Feedback Thread: DIP 1042--ProtoObject--Community Review Round 1
Dukc
ajieskola at gmail.com
Thu Jan 13 17:18:47 UTC 2022
On Monday, 10 January 2022 at 13:48:42 UTC, Mike Parker wrote:
> ## Feedback Thread
>
> This is the feedback thread for the first round of Community
> Review of DIP 1042, "ProtoObject".
I still think that requiring comparisons and `toHash` functions
to be `@nogc` is too strict. It is true that an ideally they
should always be such, but the new interfaces should also be
usable by not-so-successful code. It's likely the users will just
continue to use the old object. Or worse, they will hack their
functions to be `@nogc` with `@trusted` `malloc`s or `alloca`s.
Classes are not used much in `@nogc` scenarios anyway, so it's
not a big loss that `hashableObject.toHash()` does not guarantee
no gc.
I do think `pure` and `@safe` are justified in the new
interfaces. Those are attributes that the large majority of code
already has or can easily have. For `nothrow`, not sure. OTOH it
isn't a breaking change and can be worked around with
`try{/*former implementation*/} catch (Exception) assert(0)`,
OTOH there is still risk of continued usage of old `Object` or
using the mentioned workaround carelessly.

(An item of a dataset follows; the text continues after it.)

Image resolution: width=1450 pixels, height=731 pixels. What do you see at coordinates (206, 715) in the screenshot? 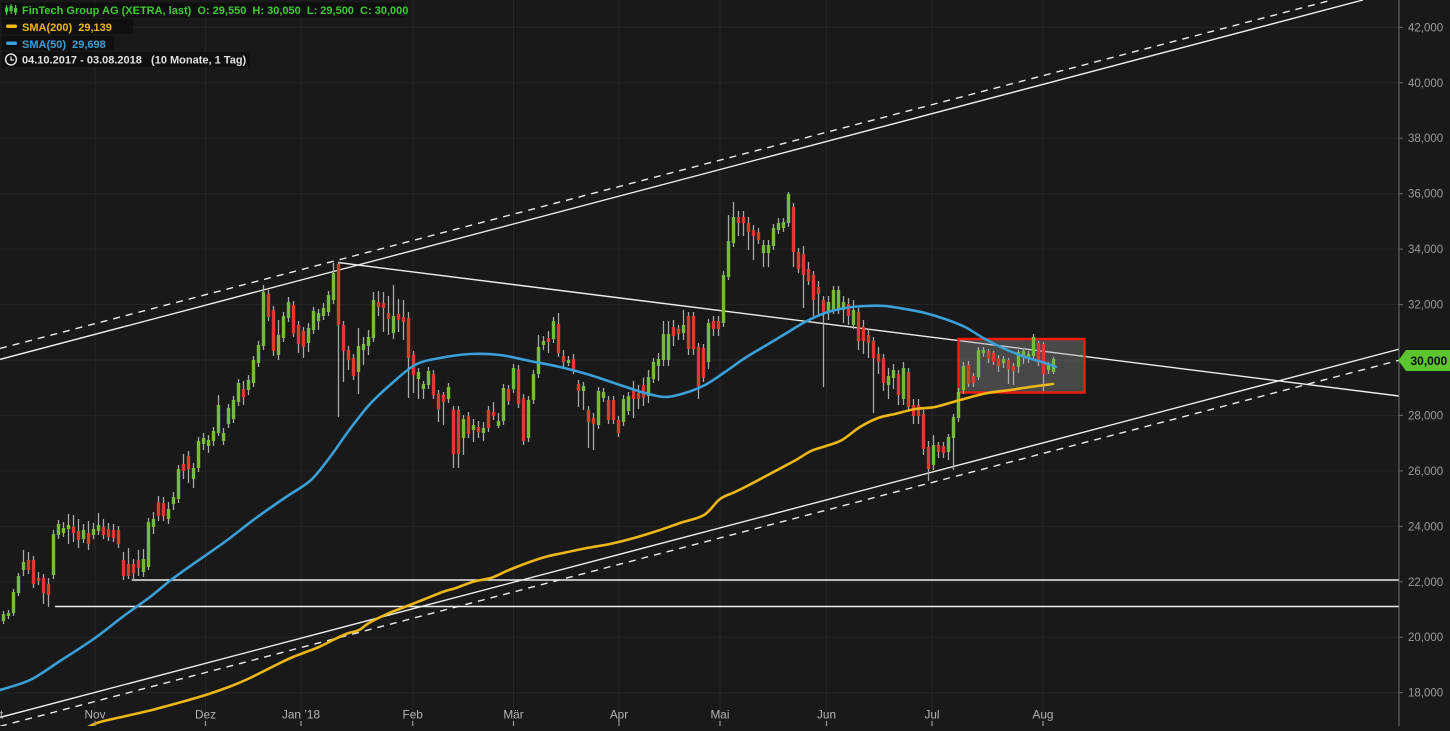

What does `interface Stringify` look like? Didn't spot that in
the DIP.
The `_cmp` function immeditely returns -1 if the first argument
is not `Ordered`. Why? I'd expect it to first try casting the
second argument to `Ordered` and use it's `cmp` against the first
argument.
The Implement* template mixins are not worth including in this
DIP. The users aren't worse off without them that with the
present `Object` default implementations - it's dead easy to ape
them. You might want to include simple functions that do what
`Object` does (but no function for `cmp` please - `Object` just
throws an exception), but that's it. I'm not saying the template
mixins are a bad idea, just that they are orthogonal to what this
DIP proposes.
> Implementations of `Ordered`, `Equals`, and `Hash` must agree
> with each other. That is, `a.cmp(b) == 0` if and only if `(a ==
> b) && (a.toHash == b.toHash)`. It's easy to accidentally make
> them disagree by mixing in some of the interface
> implementations and manually implementing others.
I agree with the "only if" but not with the "if" part here. Hash
is only 32 bits long on 32-bit platforms, meaning a hash
collision with only 64000 different values if using a perfectly
chaotic hash function. For chaotic hashes, strictly no hash
collisions is impossible on 32 bits and probably way too
difficult in practice even on 64 bits.